• **SUPPLIED DATA**:
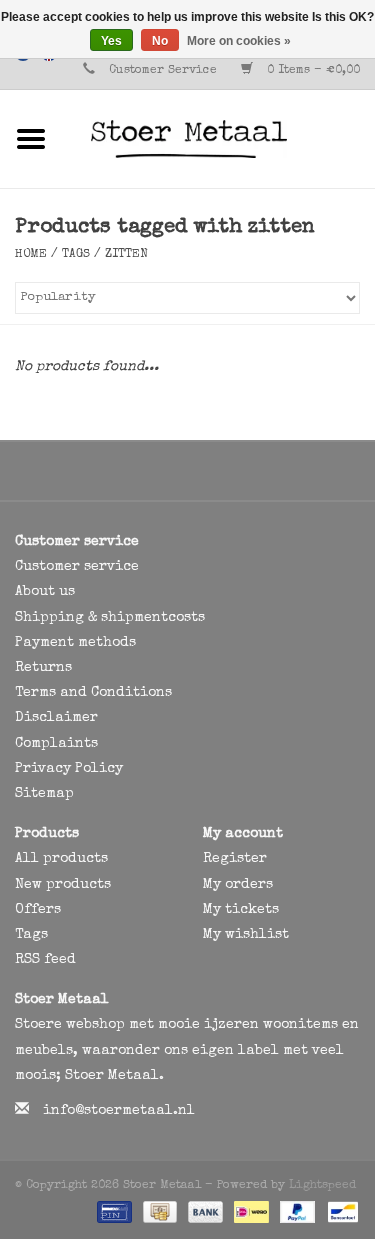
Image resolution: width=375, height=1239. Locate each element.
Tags (76, 255)
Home (31, 255)
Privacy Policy (69, 769)
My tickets (241, 910)
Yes (111, 41)
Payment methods (75, 643)
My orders (238, 885)
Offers (38, 910)
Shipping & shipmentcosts (110, 618)
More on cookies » (239, 41)
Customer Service (163, 71)
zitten (126, 255)
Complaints (56, 744)
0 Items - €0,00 (311, 71)
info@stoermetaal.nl (119, 1111)
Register (235, 859)
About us (45, 592)
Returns (43, 668)
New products (63, 885)
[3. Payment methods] (112, 1211)
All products (61, 859)
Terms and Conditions (93, 693)
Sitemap (44, 794)
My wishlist (246, 935)
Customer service (77, 567)
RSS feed (45, 960)
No (160, 41)
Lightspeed (322, 1186)
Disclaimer (56, 718)
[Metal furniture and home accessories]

• **TASK ITEM**:
Give back exactly the lines from the one containing "Complaints (56, 744)" through the end of the listing above, with both ends included and nothing added.

• **EXERCISE ANSWER**:
Complaints (56, 744)
0 Items - €0,00 (311, 71)
info@stoermetaal.nl (119, 1111)
Register (235, 859)
About us (45, 592)
Returns (43, 668)
New products (63, 885)
[3. Payment methods] (112, 1211)
All products (61, 859)
Terms and Conditions (93, 693)
Sitemap (44, 794)
My wishlist (246, 935)
Customer service (77, 567)
RSS feed (45, 960)
No (160, 41)
Lightspeed (322, 1186)
Disclaimer (56, 718)
[Metal furniture and home accessories]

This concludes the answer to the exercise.